▸ Requirement
Reproduce the following lines as a numbered list, omitting any blank lines.

▸ Information shown
● ● ● ●

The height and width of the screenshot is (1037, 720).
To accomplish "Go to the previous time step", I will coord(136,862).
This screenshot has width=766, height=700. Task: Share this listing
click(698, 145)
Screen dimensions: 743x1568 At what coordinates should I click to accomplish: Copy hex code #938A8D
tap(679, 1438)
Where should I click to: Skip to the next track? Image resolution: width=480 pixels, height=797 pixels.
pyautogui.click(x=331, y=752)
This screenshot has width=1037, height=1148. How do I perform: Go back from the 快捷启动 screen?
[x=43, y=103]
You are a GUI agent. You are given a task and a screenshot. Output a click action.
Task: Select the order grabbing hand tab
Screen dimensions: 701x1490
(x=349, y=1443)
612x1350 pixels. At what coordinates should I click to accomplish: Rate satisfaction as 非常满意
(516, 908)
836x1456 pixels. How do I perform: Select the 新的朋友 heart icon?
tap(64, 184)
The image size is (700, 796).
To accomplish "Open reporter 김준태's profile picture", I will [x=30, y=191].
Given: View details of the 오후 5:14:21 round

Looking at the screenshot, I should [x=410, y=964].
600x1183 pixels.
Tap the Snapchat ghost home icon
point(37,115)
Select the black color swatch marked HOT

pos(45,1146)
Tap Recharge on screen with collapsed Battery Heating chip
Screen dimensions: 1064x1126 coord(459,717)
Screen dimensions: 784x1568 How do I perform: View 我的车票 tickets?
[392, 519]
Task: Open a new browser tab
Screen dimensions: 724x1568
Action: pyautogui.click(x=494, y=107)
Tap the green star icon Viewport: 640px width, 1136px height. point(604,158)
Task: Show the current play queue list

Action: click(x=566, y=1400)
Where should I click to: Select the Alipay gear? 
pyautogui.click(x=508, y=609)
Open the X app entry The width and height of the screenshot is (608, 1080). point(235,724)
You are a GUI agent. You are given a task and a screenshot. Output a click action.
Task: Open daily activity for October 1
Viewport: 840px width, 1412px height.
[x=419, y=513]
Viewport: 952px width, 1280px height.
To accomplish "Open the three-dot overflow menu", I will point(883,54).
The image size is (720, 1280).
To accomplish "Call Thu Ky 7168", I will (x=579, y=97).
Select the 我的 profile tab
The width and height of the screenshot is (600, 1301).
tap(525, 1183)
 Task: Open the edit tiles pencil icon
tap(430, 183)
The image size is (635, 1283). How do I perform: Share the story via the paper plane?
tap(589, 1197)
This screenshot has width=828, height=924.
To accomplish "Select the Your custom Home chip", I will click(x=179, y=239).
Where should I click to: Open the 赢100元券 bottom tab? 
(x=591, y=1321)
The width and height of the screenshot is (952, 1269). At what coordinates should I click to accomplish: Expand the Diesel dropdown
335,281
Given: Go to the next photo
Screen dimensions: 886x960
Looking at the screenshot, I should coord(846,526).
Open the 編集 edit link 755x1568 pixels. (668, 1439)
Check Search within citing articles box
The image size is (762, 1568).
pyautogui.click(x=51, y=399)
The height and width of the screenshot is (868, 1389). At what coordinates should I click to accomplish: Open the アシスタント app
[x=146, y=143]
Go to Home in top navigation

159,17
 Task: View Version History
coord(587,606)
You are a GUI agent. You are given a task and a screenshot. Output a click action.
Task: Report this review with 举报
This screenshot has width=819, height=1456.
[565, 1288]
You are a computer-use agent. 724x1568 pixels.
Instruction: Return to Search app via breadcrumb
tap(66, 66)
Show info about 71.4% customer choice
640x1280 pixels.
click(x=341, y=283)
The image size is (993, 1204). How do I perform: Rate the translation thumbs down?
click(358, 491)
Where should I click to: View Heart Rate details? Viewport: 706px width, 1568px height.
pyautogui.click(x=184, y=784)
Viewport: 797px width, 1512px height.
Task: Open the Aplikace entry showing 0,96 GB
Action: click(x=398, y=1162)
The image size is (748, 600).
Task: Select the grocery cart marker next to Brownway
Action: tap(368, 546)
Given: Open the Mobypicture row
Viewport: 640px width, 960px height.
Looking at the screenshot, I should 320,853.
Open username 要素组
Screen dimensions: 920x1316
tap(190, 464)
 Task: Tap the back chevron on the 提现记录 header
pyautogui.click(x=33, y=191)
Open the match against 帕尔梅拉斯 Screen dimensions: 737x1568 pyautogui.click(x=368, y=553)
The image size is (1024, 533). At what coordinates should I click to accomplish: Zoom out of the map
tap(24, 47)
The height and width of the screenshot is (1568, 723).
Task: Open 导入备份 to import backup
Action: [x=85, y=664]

● ● ● ●

▸ Written solution
1. The height and width of the screenshot is (1037, 720).
2. To accomplish "Go to the previous time step", I will coord(136,862).
3. This screenshot has width=766, height=700. Task: Share this listing
4. click(698, 145)
5. Screen dimensions: 743x1568 At what coordinates should I click to accomplish: Copy hex code #938A8D
6. tap(679, 1438)
7. Where should I click to: Skip to the next track? Image resolution: width=480 pixels, height=797 pixels.
8. pyautogui.click(x=331, y=752)
9. This screenshot has width=1037, height=1148. How do I perform: Go back from the 快捷启动 screen?
10. [x=43, y=103]
11. You are a GUI agent. You are given a task and a screenshot. Output a click action.
12. Task: Select the order grabbing hand tab
13. Screen dimensions: 701x1490
14. (x=349, y=1443)
15. 612x1350 pixels. At what coordinates should I click to accomplish: Rate satisfaction as 非常满意
16. (516, 908)
17. 836x1456 pixels. How do I perform: Select the 新的朋友 heart icon?
18. tap(64, 184)
19. The image size is (700, 796).
20. To accomplish "Open reporter 김준태's profile picture", I will [x=30, y=191].
21. Given: View details of the 오후 5:14:21 round
22. Looking at the screenshot, I should [x=410, y=964].
23. 600x1183 pixels.
24. Tap the Snapchat ghost home icon
25. point(37,115)
26. Select the black color swatch marked HOT
27. pos(45,1146)
28. Tap Recharge on screen with collapsed Battery Heating chip
29. Screen dimensions: 1064x1126 coord(459,717)
30. Screen dimensions: 784x1568 How do I perform: View 我的车票 tickets?
31. [392, 519]
32. Task: Open a new browser tab
33. Screen dimensions: 724x1568
34. Action: pyautogui.click(x=494, y=107)
35. Tap the green star icon Viewport: 640px width, 1136px height. point(604,158)
36. Task: Show the current play queue list
37. Action: click(x=566, y=1400)
38. Where should I click to: Select the Alipay gear? 
39. pyautogui.click(x=508, y=609)
40. Open the X app entry The width and height of the screenshot is (608, 1080). point(235,724)
41. You are a GUI agent. You are given a task and a screenshot. Output a click action.
42. Task: Open daily activity for October 1
43. Viewport: 840px width, 1412px height.
44. [x=419, y=513]
45. Viewport: 952px width, 1280px height.
46. To accomplish "Open the three-dot overflow menu", I will point(883,54).
47. The image size is (720, 1280).
48. To accomplish "Call Thu Ky 7168", I will (x=579, y=97).
49. Select the 我的 profile tab
50. The width and height of the screenshot is (600, 1301).
51. tap(525, 1183)
52.  Task: Open the edit tiles pencil icon
53. tap(430, 183)
54. The image size is (635, 1283). How do I perform: Share the story via the paper plane?
55. tap(589, 1197)
56. This screenshot has width=828, height=924.
57. To accomplish "Select the Your custom Home chip", I will click(x=179, y=239).
58. Where should I click to: Open the 赢100元券 bottom tab? 
59. (x=591, y=1321)
60. The width and height of the screenshot is (952, 1269). At what coordinates should I click to accomplish: Expand the Diesel dropdown
61. 335,281
62. Given: Go to the next photo
63. Screen dimensions: 886x960
64. Looking at the screenshot, I should coord(846,526).
65. Open the 編集 edit link 755x1568 pixels. (668, 1439)
66. Check Search within citing articles box
67. The image size is (762, 1568).
68. pyautogui.click(x=51, y=399)
69. The height and width of the screenshot is (868, 1389). At what coordinates should I click to accomplish: Open the アシスタント app
70. [x=146, y=143]
71. Go to Home in top navigation
72. 159,17
73.  Task: View Version History
74. coord(587,606)
75. You are a GUI agent. You are given a task and a screenshot. Output a click action.
76. Task: Report this review with 举报
77. This screenshot has width=819, height=1456.
78. [565, 1288]
79. You are a computer-use agent. 724x1568 pixels.
80. Instruction: Return to Search app via breadcrumb
81. tap(66, 66)
82. Show info about 71.4% customer choice
83. 640x1280 pixels.
84. click(x=341, y=283)
85. The image size is (993, 1204). How do I perform: Rate the translation thumbs down?
86. click(358, 491)
87. Where should I click to: View Heart Rate details? Viewport: 706px width, 1568px height.
88. pyautogui.click(x=184, y=784)
89. Viewport: 797px width, 1512px height.
90. Task: Open the Aplikace entry showing 0,96 GB
91. Action: click(x=398, y=1162)
92. The image size is (748, 600).
93. Task: Select the grocery cart marker next to Brownway
94. Action: tap(368, 546)
95. Given: Open the Mobypicture row
96. Viewport: 640px width, 960px height.
97. Looking at the screenshot, I should 320,853.
98. Open username 要素组
99. Screen dimensions: 920x1316
100. tap(190, 464)
101.  Task: Tap the back chevron on the 提现记录 header
102. pyautogui.click(x=33, y=191)
103. Open the match against 帕尔梅拉斯 Screen dimensions: 737x1568 pyautogui.click(x=368, y=553)
104. The image size is (1024, 533). At what coordinates should I click to accomplish: Zoom out of the map
105. tap(24, 47)
106. The height and width of the screenshot is (1568, 723).
107. Task: Open 导入备份 to import backup
108. Action: [x=85, y=664]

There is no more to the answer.